Quote the lines from the one containing "Given: Click the ดูทั้งหมด button" up to and including the one containing "Looking at the screenshot, I should 829,640.", word for word. Leave out the pictures.

▸ **TASK DATA**:
※ ※ ※

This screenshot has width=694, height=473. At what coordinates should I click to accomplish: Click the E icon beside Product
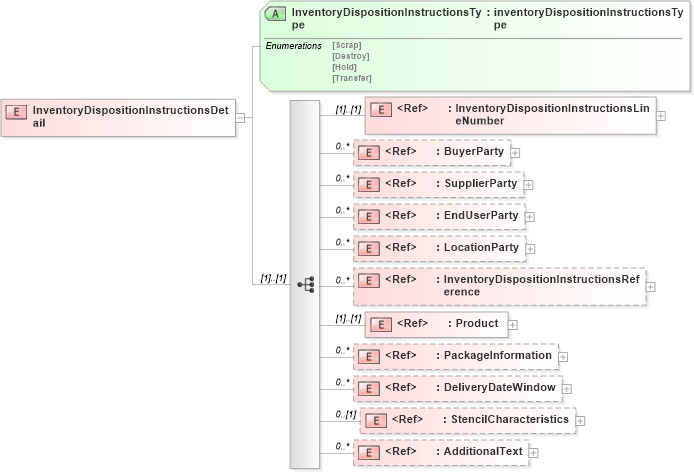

※ ※ ※

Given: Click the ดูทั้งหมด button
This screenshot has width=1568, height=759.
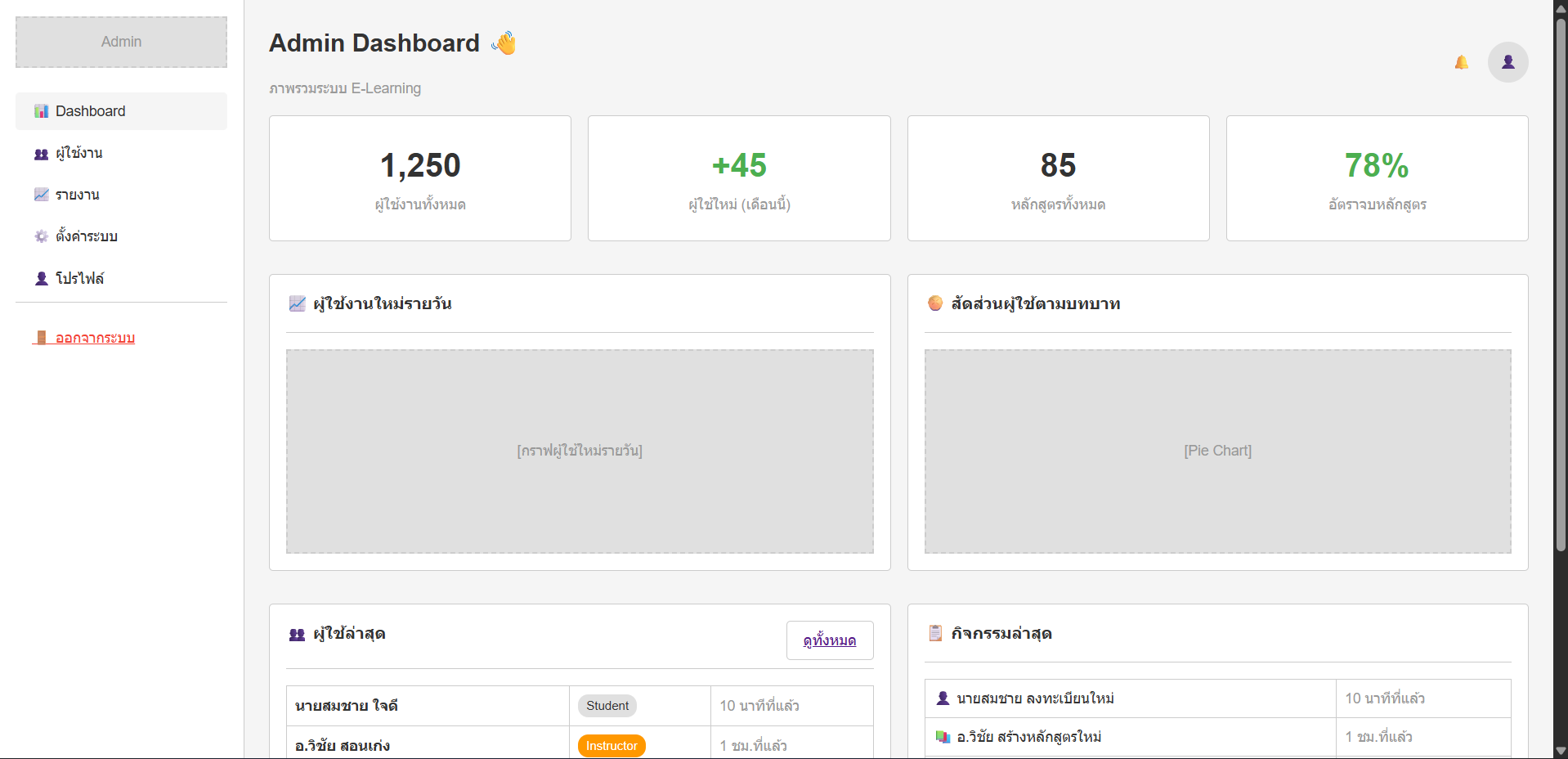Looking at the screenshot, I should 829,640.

※ ※ ※

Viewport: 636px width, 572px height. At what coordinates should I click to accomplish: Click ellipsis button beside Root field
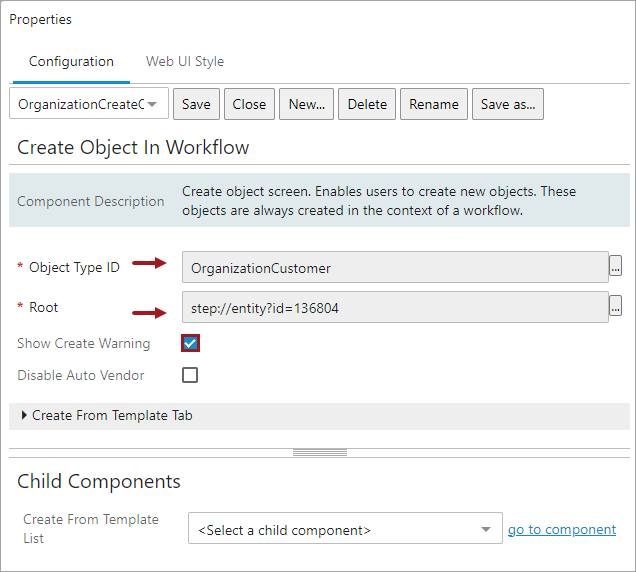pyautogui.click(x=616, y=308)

※ ※ ※

▸ **SOLVED EXERCISE**:
Given: Click the ดูทั้งหมด button
This screenshot has width=1568, height=759.
Looking at the screenshot, I should 829,640.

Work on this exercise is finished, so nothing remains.